Public hangings, outlaws, and brothels figure into Taylor’s lyrical, funny story.—Entertainment Weekly, Top Pick in Paperback
Much of [A Hanging at Cinder Bottom] is devoted to one long con, and this has its pleasures–a sort of Appalachian ‘Ocean’s Eleven’–but…what makes [Cinder Bottom] a bone-through, can’t-quit-you craving is Taylor’s preternatural gift for language.

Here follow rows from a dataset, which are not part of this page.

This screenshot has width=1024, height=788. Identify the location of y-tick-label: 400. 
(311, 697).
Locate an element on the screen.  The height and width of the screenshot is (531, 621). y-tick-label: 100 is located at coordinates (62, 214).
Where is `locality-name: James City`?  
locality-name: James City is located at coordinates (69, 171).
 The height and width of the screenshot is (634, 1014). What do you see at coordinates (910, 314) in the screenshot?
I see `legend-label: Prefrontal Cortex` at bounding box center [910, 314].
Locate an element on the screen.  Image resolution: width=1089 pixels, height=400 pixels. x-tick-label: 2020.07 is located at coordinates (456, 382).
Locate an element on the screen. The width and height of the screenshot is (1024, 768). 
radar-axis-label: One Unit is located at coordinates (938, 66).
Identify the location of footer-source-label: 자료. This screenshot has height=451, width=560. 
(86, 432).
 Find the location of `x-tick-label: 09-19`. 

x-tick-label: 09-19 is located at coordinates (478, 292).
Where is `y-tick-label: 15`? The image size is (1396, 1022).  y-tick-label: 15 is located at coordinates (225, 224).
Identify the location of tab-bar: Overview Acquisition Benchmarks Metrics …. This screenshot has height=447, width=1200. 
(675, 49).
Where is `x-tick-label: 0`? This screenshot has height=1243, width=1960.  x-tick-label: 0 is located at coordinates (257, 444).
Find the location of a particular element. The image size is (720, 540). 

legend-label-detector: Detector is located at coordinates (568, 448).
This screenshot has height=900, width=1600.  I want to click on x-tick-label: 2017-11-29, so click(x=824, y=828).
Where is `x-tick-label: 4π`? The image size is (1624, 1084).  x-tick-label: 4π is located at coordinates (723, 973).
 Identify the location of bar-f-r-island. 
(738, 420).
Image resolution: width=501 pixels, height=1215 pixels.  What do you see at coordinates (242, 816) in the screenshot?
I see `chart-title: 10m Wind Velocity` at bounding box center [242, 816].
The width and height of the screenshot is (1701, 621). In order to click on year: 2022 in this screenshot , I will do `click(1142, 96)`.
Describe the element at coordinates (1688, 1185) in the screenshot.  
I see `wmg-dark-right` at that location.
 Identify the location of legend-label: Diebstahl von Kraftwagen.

—New York Times Book Review
As complex (and frail) as . . . an Elmore Leonard novel. . . This ingeniously structured novel is a lot of fun — if you like card tricks and whiskey and the story of people with nothing who are trying to pull off a big one.—Los Angeles Times
Taylor has a gift for language . . . Like Portis’s True Grit, [A Hanging at Cinder Bottom is] an American fable told with literary nuance.
—Kirkus
Taylor has written a sprawling, lively, serio-comic mountaineer novel set in his native West Virginia. […] The backwoods humor is somewhat reminiscent of Daniel Woodrell, which includes flatulence jokes and over-the-top bedlam as Taylor closes out his rollicking yarn with poetic justice.
—Publishers Weekly
Glenn Taylor’s new novel defies classification or clichés. It’s like being dropped into a world, and having that world continue around you in its maelstrom and hilarity while you are stunned. It will clean your clock, fix your wagon, and knock you out.
—Susan Straight, author of Between Heaven and Here
It’s not enough to say Glenn Taylor is a brilliant writer. He’s that rarity nowadays, a great storyteller. ‘It was the day on which a game of stud poker commenced in Keystone that would last thirteen years.’ I’m not lying when I say the rest of A Hanging at Cinder Bottom is just as irresistible. You’ll never have a better time at a hanging.
—Stewart O’Nan, author of A Prayer for the Dying
Once again, Taylor takes us to a place and time that could easily be overlooked and forgotten, transforming the terrain and its locals into avatars for all humanity—yet he does so without losing their particular, essential qualities. The vivacity of his writing is rivaled only by the vibrancy of the story.